The challenge does indeed specify integers, but it really does not matter. As long
as we use one or more spaces between the values to make words
happy.
Running it:
$ ./two-out-of-tree "1 1 2 4" "2 4" "4"
2
$ ./two-out-of-tree "1 1 2 -4" "2 -4" "4"
2
$ ./two-out-of-tree "a b c" "d e a" "b"
2
Looking good.
With verbose mode:
$ ./two-out-of-tree -v "1 1 2 4" "2 4" "4"
:All: ("1"=>1,"4"=>3,"2"=>2).Bag
:Ok: $(("4" => 3, "2" => 2).Seq)
2
$ ./two-out-of-tree -v "1 1 2 -4" "2 -4" "4"
:All: ("-4"=>2,"4"=>1,"2"=>2,"1"=>1).Bag
:Ok: $(("-4" => 2, "2" => 2).Seq)
2
$ ./two-out-of-tree -v "a b c" "d e a" "b"
:All: ("c"=>1,"b"=>2,"d"=>1,"e"=>1,"a"=>2).Bag
:Ok: $((:b(2), :a(2)).Seq)

## Recorded data
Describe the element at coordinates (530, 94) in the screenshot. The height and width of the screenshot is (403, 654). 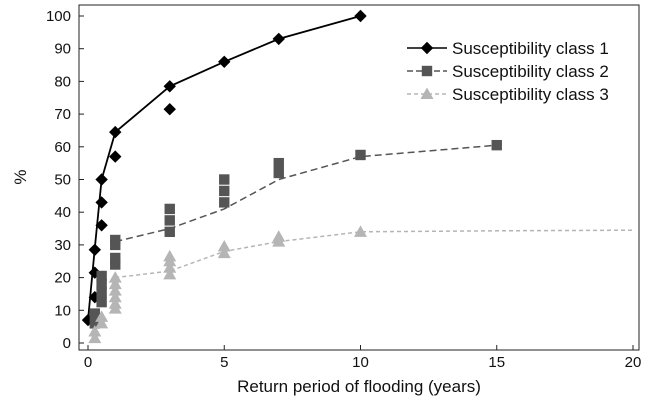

## What to work on
1. Can you sum up the text about the two-out-of-tree program in two sentences?
2. According to the text about the two-out-of-tree program, what has to go between the values to make words happy?

## Per-task answers
1. The challenge specifies integers, but that does not matter as long as one or more spaces separate the values. The program prints 2 for each of three sample runs, including one with a negative number and one with letters, and running it with -v also prints lines labeled All and Ok.

2. One or more spaces.